LOS ANGELES — The lifeguard captain who helped pull Natalie Wood's body from the water nearly 30 years ago said he believes the actress could have been saved had officials begun a search for her earlier, the Los Angeles Times reported Tuesday.
Former Los Angeles County supervising rescue boat captain Roger Smith told the Times () he was alerted that Wood was missing at 5:11 a.m. on Nov. 29, 1981. That was some four hours after she went missing from a yacht off Santa Catalina Island during a Thanksgiving weekend trip with her husband Robert Wagner and actor Christopher Walken. A lifeguard boat equipped with all the gear needed to conduct a search had been moored about 100 feet away from the yacht the whole time, he said. http://lat.ms/rUJ3VZ
"Based on the condition of her body when we pulled her from the water, I believe she survived for some time in the water and was blown out to sea. She probably cried for help for hours," Smith said in an interview. "I've always believed she could have been saved. Her fingers were still pliable when she was pulled from the water, suggesting she had not been dead for hours."

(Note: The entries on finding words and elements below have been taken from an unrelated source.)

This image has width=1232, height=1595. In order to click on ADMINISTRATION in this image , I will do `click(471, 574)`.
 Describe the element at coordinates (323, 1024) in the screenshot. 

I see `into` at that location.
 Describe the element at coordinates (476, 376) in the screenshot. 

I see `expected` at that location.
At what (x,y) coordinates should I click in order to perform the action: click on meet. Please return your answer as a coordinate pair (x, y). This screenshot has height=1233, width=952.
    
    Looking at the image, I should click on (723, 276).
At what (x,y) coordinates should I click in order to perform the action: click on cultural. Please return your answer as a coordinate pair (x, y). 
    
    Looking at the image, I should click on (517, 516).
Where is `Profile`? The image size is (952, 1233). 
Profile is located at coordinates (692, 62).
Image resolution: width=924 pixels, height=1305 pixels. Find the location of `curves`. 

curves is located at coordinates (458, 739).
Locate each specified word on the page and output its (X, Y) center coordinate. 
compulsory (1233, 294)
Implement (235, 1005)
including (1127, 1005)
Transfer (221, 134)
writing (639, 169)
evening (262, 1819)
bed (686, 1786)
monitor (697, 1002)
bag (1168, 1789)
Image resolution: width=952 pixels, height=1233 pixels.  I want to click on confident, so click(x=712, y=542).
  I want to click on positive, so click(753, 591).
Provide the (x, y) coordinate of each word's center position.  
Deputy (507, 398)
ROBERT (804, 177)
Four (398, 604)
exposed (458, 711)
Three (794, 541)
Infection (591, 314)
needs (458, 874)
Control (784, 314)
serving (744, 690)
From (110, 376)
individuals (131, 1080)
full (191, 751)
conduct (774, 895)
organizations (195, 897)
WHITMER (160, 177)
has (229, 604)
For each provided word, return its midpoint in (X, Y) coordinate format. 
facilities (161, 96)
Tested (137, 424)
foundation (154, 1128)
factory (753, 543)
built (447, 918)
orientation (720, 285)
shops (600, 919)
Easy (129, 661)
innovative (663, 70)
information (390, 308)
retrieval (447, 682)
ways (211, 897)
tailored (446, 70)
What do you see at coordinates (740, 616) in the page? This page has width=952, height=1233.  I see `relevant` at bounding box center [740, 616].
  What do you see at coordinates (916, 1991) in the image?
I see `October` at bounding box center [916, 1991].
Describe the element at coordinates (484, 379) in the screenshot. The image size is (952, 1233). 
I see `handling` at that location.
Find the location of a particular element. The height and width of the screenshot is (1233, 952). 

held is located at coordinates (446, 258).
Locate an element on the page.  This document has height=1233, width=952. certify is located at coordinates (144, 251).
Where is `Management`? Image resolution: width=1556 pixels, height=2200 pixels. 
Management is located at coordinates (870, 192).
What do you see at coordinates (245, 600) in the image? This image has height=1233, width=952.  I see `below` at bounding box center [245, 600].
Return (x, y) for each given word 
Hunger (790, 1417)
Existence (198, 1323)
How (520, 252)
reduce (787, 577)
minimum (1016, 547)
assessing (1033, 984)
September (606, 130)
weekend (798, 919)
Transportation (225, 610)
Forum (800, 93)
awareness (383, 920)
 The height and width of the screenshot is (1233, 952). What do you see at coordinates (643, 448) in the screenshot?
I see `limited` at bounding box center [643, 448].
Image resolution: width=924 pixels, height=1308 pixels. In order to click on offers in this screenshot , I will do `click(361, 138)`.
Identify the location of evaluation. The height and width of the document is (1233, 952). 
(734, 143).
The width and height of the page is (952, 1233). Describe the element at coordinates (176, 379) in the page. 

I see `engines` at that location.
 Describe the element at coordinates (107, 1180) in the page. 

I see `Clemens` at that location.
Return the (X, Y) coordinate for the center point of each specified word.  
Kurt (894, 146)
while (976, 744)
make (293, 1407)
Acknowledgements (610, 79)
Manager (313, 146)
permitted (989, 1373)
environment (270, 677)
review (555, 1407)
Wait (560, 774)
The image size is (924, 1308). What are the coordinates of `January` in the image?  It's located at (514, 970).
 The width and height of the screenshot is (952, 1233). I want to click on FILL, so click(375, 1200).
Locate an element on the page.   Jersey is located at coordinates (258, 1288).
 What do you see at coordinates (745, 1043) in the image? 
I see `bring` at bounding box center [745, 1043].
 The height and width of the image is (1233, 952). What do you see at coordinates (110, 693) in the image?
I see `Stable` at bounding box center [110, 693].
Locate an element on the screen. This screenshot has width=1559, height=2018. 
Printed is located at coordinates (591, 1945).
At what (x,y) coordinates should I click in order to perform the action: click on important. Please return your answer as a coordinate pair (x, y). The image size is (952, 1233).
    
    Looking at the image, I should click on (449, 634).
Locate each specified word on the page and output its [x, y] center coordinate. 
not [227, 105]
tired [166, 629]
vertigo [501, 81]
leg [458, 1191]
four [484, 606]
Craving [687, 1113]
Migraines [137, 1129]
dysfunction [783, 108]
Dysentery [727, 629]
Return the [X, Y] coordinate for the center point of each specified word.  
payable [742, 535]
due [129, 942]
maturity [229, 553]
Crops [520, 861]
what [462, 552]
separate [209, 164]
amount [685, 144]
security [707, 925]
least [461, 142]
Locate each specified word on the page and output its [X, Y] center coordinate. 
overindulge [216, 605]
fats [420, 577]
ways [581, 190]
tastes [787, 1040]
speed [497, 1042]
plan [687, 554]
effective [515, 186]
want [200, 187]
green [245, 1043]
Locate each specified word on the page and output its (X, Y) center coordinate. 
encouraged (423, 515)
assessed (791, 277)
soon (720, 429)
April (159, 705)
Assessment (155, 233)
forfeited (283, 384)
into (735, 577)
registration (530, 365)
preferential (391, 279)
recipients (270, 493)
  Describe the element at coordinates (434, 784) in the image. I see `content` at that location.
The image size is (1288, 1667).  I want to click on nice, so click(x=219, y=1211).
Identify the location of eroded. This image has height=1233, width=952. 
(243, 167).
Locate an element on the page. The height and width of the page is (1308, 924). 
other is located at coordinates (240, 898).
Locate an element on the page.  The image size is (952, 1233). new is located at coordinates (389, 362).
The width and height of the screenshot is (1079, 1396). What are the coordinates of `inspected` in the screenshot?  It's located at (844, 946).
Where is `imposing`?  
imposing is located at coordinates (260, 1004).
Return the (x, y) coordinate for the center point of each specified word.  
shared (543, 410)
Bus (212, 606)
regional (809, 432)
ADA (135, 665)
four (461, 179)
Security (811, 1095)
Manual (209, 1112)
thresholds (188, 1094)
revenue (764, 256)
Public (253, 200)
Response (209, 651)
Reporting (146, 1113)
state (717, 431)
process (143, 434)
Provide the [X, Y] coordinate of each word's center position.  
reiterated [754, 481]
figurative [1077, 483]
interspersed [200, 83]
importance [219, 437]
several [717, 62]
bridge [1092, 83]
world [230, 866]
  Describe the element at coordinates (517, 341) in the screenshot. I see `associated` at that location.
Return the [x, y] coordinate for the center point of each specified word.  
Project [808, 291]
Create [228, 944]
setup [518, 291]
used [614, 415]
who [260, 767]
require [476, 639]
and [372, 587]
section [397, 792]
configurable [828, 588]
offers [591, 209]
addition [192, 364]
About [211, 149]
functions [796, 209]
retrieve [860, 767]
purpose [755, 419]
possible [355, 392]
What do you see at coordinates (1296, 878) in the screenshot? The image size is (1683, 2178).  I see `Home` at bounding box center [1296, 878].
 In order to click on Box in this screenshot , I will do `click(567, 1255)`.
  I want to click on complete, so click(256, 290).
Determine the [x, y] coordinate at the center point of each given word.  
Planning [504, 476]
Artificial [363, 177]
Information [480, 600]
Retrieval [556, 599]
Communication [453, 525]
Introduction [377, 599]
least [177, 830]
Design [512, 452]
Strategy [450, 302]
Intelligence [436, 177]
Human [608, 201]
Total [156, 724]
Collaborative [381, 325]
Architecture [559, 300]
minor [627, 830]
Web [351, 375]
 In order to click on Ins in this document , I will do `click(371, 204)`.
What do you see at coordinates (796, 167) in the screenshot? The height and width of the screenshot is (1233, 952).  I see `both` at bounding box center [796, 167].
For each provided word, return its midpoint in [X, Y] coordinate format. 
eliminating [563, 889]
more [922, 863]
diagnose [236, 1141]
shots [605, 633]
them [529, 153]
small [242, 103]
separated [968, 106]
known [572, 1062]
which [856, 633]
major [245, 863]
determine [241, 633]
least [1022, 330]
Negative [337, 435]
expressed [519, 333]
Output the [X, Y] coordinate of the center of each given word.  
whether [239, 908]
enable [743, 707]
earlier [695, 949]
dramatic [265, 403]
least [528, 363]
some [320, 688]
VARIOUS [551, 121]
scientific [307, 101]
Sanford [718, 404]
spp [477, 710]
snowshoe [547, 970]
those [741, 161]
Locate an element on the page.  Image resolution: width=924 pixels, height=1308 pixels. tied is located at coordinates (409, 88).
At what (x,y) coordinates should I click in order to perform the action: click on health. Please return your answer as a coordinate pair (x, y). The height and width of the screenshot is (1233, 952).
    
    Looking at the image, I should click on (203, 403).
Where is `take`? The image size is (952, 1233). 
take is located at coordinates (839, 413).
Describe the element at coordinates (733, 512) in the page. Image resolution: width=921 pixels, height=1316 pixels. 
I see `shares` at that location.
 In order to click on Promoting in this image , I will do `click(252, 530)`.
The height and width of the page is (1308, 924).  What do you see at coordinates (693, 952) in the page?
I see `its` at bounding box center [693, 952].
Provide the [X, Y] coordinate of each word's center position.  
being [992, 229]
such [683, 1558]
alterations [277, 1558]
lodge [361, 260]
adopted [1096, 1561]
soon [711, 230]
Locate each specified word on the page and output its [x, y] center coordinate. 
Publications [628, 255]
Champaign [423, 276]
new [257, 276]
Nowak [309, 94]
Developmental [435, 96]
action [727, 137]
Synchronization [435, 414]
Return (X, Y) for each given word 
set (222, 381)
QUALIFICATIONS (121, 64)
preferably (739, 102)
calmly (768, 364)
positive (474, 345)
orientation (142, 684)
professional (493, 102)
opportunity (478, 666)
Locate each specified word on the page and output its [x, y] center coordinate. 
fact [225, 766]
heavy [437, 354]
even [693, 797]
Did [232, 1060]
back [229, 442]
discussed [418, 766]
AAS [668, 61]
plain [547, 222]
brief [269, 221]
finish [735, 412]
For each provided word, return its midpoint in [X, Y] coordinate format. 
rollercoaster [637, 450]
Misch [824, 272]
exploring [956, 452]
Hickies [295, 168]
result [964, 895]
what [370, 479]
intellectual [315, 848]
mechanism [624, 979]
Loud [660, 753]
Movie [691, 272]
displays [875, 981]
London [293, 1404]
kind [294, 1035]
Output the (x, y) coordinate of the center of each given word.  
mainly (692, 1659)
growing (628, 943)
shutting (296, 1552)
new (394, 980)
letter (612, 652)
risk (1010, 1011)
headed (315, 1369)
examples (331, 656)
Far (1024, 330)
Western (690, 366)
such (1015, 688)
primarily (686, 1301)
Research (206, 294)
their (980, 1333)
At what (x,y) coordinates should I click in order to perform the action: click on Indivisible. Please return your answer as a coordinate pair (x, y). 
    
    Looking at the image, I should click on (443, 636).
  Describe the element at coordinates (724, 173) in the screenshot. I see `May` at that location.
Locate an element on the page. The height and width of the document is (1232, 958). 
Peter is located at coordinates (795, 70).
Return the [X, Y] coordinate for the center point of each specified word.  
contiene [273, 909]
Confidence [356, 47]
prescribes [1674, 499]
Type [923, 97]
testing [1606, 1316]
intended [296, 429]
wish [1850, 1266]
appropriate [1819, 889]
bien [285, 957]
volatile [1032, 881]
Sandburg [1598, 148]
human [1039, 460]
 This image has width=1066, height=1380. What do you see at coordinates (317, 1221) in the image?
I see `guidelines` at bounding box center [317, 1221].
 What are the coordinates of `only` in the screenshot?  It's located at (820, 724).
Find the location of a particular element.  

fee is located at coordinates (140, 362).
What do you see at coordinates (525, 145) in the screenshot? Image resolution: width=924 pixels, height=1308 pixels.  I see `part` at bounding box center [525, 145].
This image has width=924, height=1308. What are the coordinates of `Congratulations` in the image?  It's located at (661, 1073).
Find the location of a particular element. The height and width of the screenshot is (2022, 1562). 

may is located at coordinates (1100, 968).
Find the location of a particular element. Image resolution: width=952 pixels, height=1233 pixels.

The Sheriff's Department reopened the death investigation last week, saying the decision was prompted by new information detectives received about the case.
The original investigation concluded that Wood accidentally drowned when she fell into the water while tying up a loose dinghy. But exactly how long she was in the water remains a mystery.
Smith told the Times he hoped the reopening of the investigation will answer lingering questions about why lifeguards were not alerted to Wood's disappearance sooner.
The evening before the drowning, Wood, Wagner and Walken, who was then Wood's co-star in the film "Brainstorm." had dinner at Doug's Harbor Reef restaurant on the island. Later, authorities said they returned to the yacht and had drinks and Wagner and Walken got into an argument.
Later Walken went to bed, according to Wagner, who, after staying up with boat captain Dennis Davern for a while, went looking for his wife and couldn't find her on board. He then noticed that a dinghy attached to the boat – and his wife – were gone.
According to Smith, Wagner told him that Sunday morning that he had spent several hours looking for Wood and had contacted the operator of the small harbor. But Smith said he was perplexed over why it took so long to contact the lifeguards, who could have launched a full search for Wood.
Sheriff's officials have stressed that Wagner is not a suspect in Wood's death. Wagner released a statement last week saying he welcomed the new investigation into the case.